Task goal » Count the lines in the records below that contain the word "width". Reply with the number alone.

Materials provided »
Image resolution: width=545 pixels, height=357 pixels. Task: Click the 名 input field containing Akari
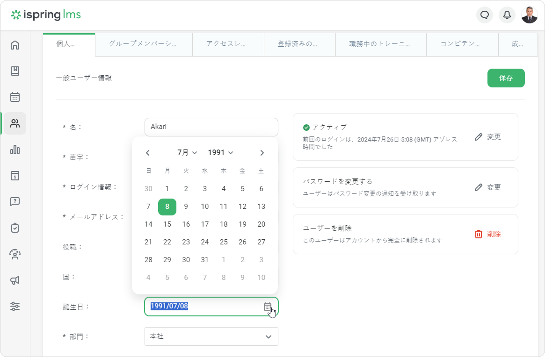pyautogui.click(x=211, y=127)
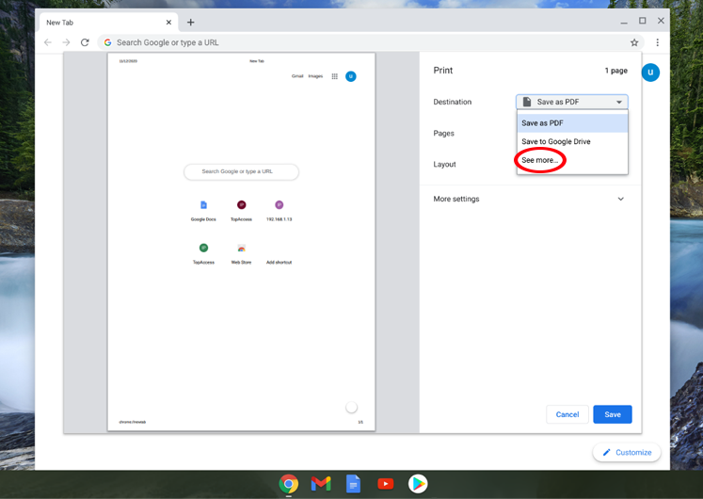Open Play Store from the shelf
Screen dimensions: 703x499
pyautogui.click(x=418, y=483)
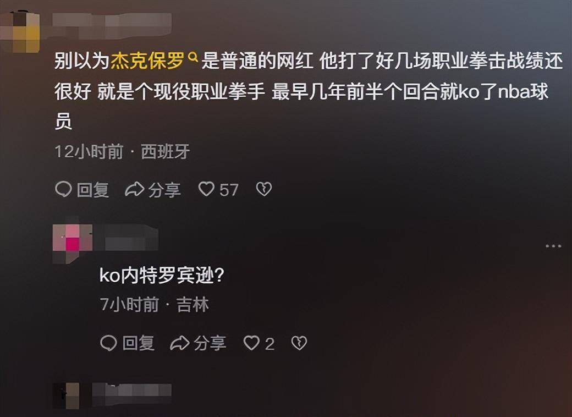Tap broken heart icon on the second reply
This screenshot has height=417, width=572.
pyautogui.click(x=299, y=343)
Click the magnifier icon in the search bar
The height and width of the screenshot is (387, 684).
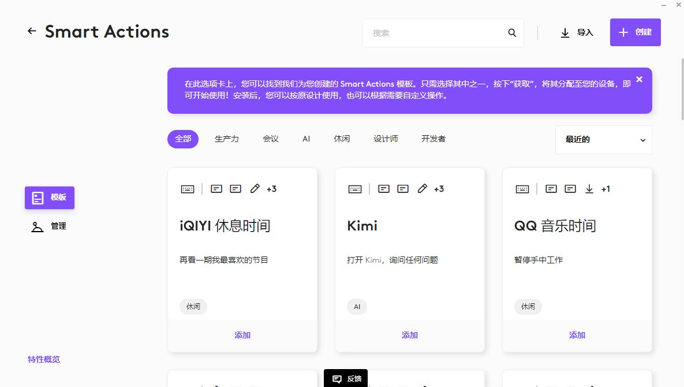[511, 33]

Answer below » 3